(Saved data entries)
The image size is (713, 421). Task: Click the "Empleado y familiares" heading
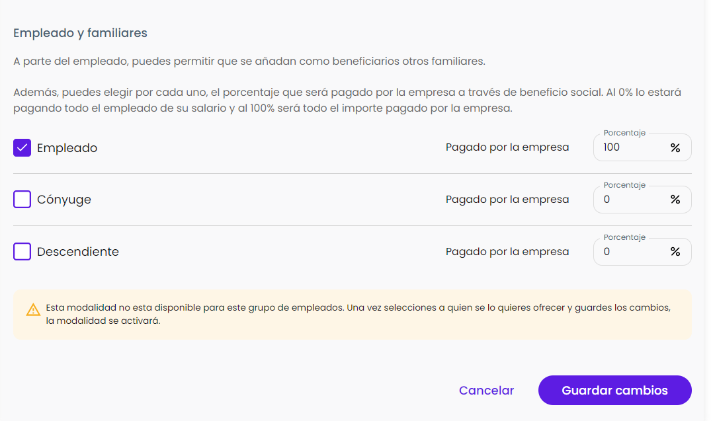click(80, 32)
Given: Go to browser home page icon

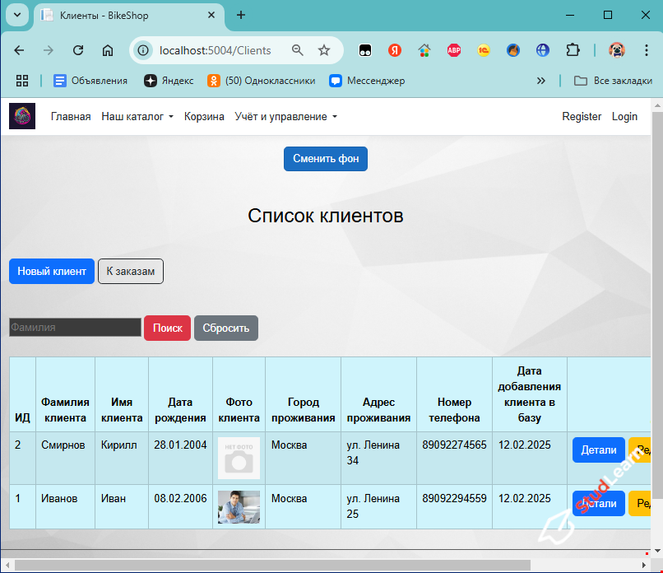Looking at the screenshot, I should [x=107, y=50].
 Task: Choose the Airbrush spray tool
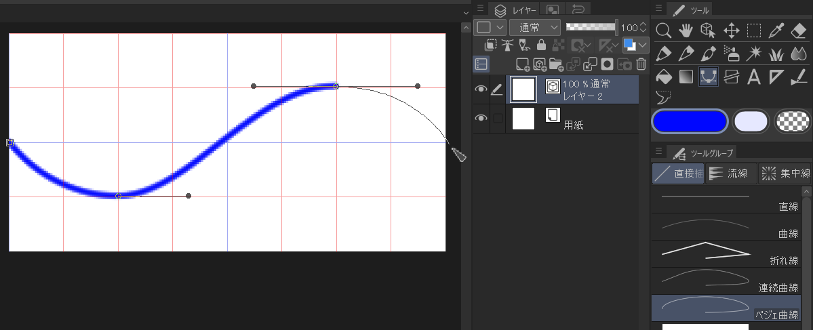[731, 54]
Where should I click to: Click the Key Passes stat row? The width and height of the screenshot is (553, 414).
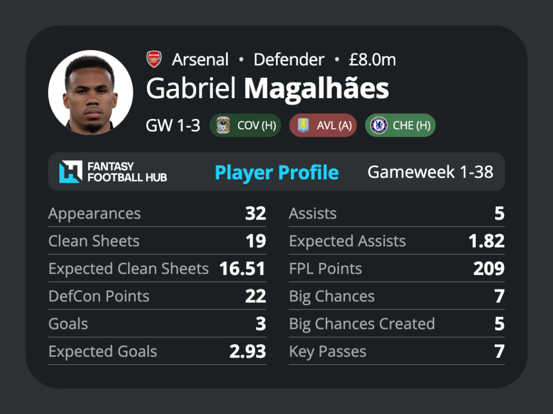(397, 351)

• **WHAT YOU HAVE TO DO**
From the line that holds "Given: Go to browser home page icon" to the last line of the data, return those lines exactly and nothing else; both ends count, and pictures stay out.

• **SOLVED EXERCISE**
Given: Go to browser home page icon

Looking at the screenshot, I should [x=107, y=50].
 Task: Choose the Airbrush spray tool
[731, 54]
Where should I click to: Click the Key Passes stat row? The width and height of the screenshot is (553, 414).
(397, 351)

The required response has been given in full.